# THE TASK
Could you return each line from the one bearing "1178x543 pixels. At" through the last line of the entries, exactly as it stands, with no pictures?

# Recorded data

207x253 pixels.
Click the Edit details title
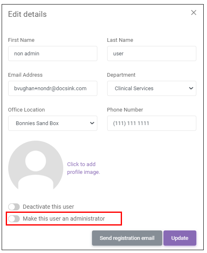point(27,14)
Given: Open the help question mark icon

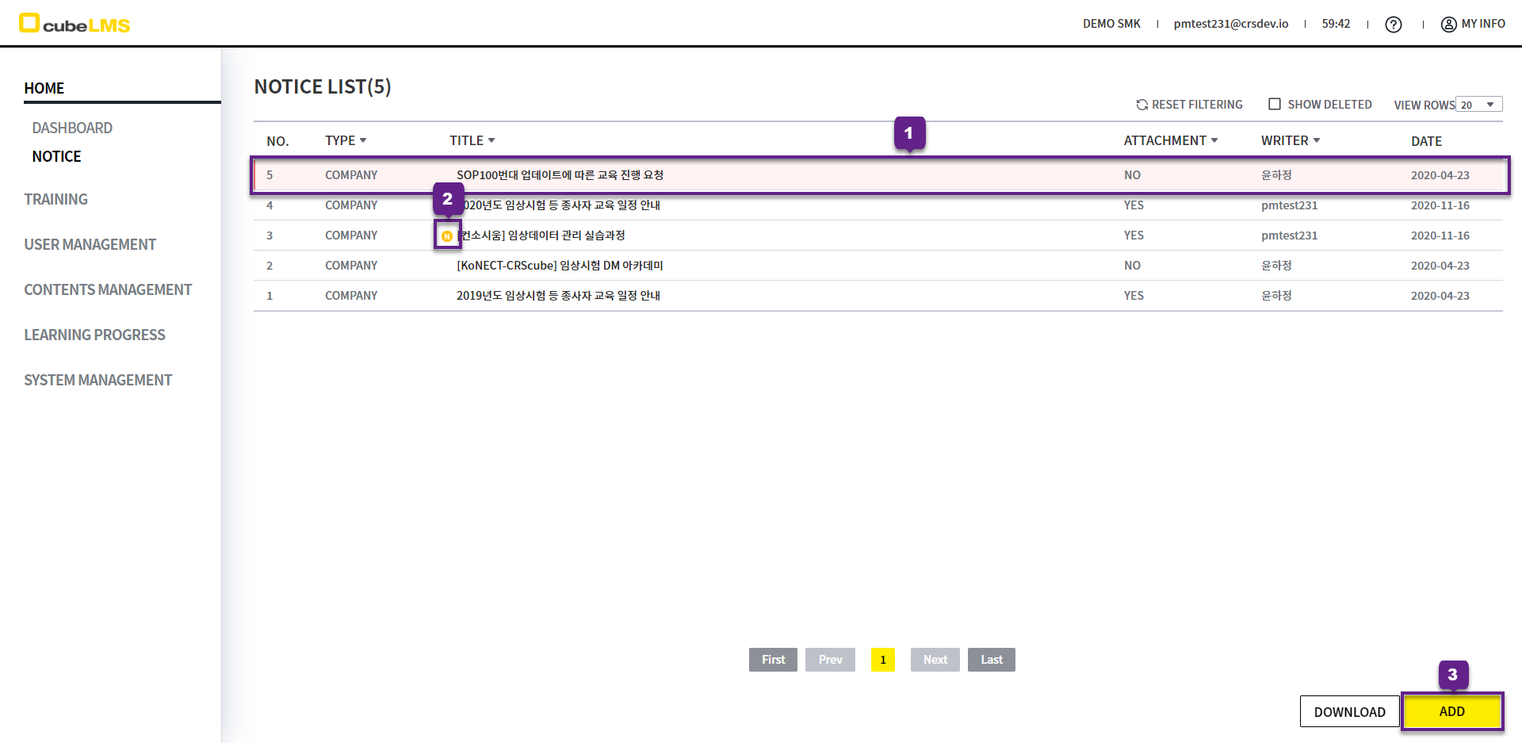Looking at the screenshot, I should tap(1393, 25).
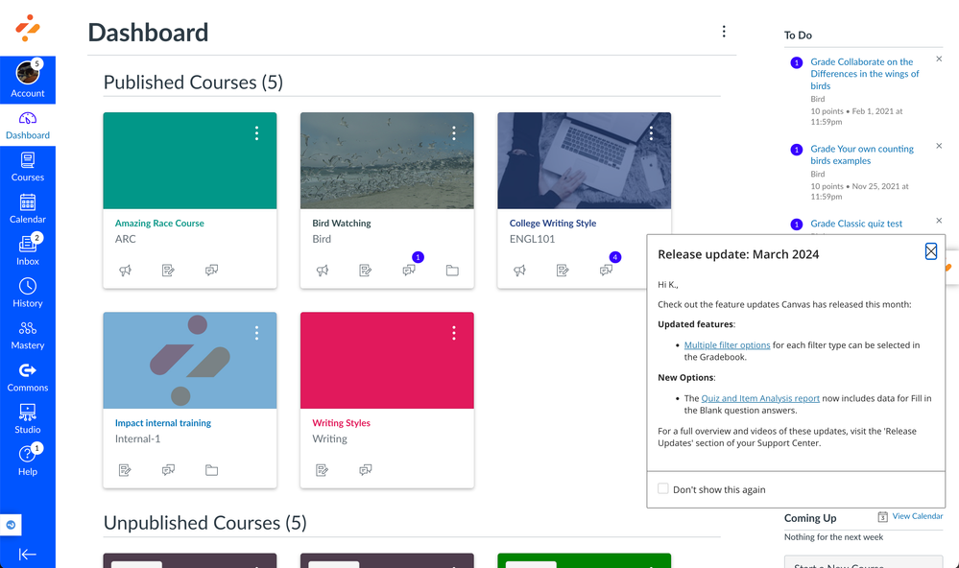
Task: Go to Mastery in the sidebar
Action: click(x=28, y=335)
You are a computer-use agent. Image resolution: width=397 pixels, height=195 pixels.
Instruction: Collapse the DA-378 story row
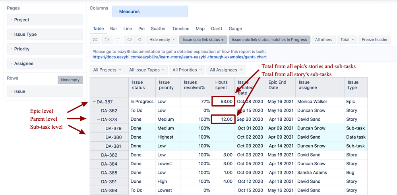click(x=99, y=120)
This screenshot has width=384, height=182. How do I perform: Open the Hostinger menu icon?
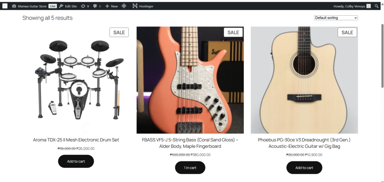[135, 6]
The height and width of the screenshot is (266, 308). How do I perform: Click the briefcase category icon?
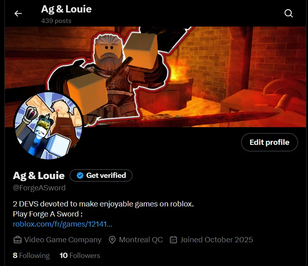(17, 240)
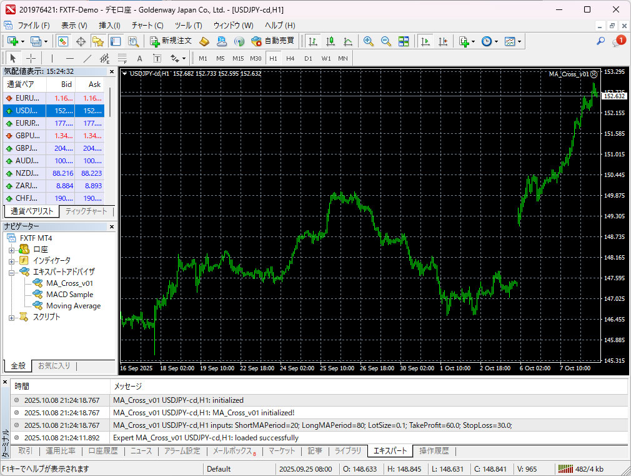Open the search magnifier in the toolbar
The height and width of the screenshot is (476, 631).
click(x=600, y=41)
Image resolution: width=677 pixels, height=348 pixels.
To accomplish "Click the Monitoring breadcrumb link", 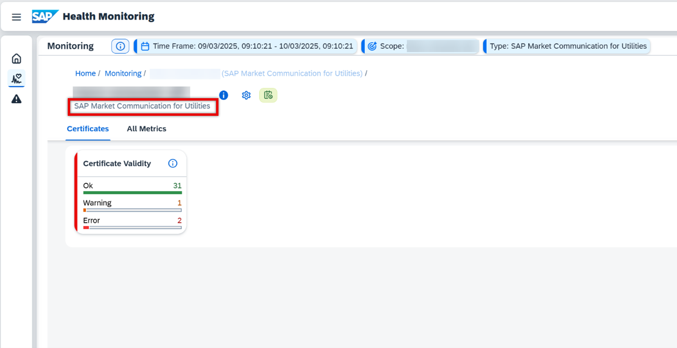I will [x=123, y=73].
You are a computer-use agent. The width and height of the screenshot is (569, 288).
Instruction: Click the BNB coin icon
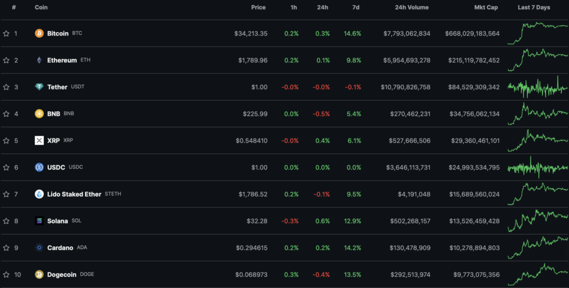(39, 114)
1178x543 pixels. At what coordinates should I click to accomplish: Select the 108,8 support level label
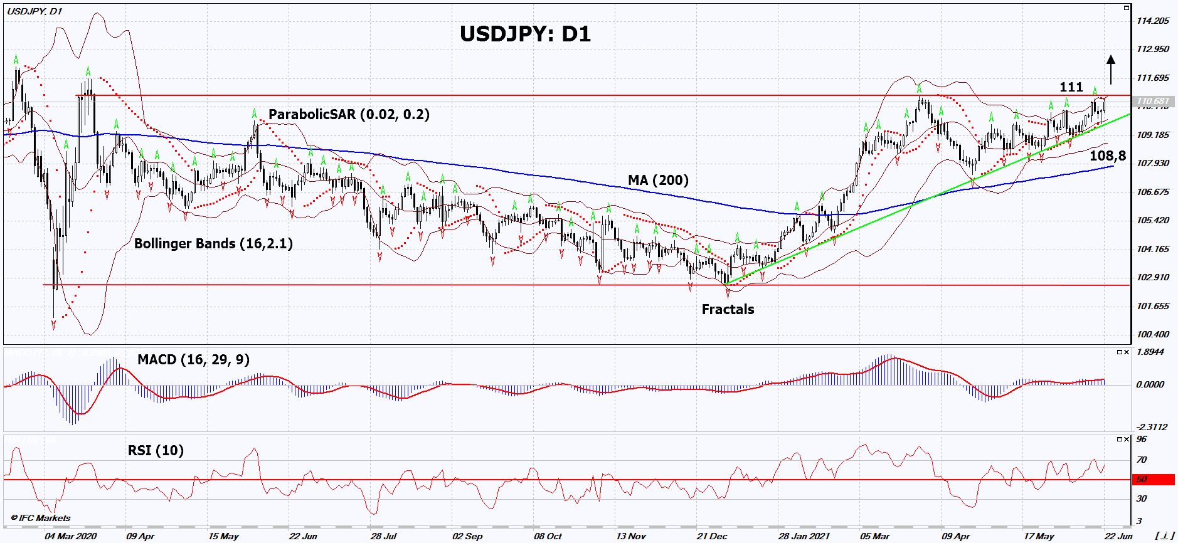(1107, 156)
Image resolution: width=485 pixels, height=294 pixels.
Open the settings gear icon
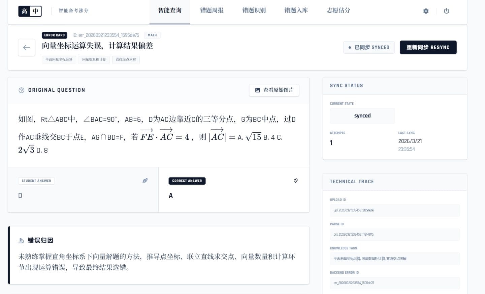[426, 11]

# SOLUTION TO THIS TASK
1178x543 pixels. At what coordinates should I click to accomplish: Select the 108,8 support level label
(1107, 156)
Image resolution: width=485 pixels, height=294 pixels.
Open the settings gear icon
[426, 11]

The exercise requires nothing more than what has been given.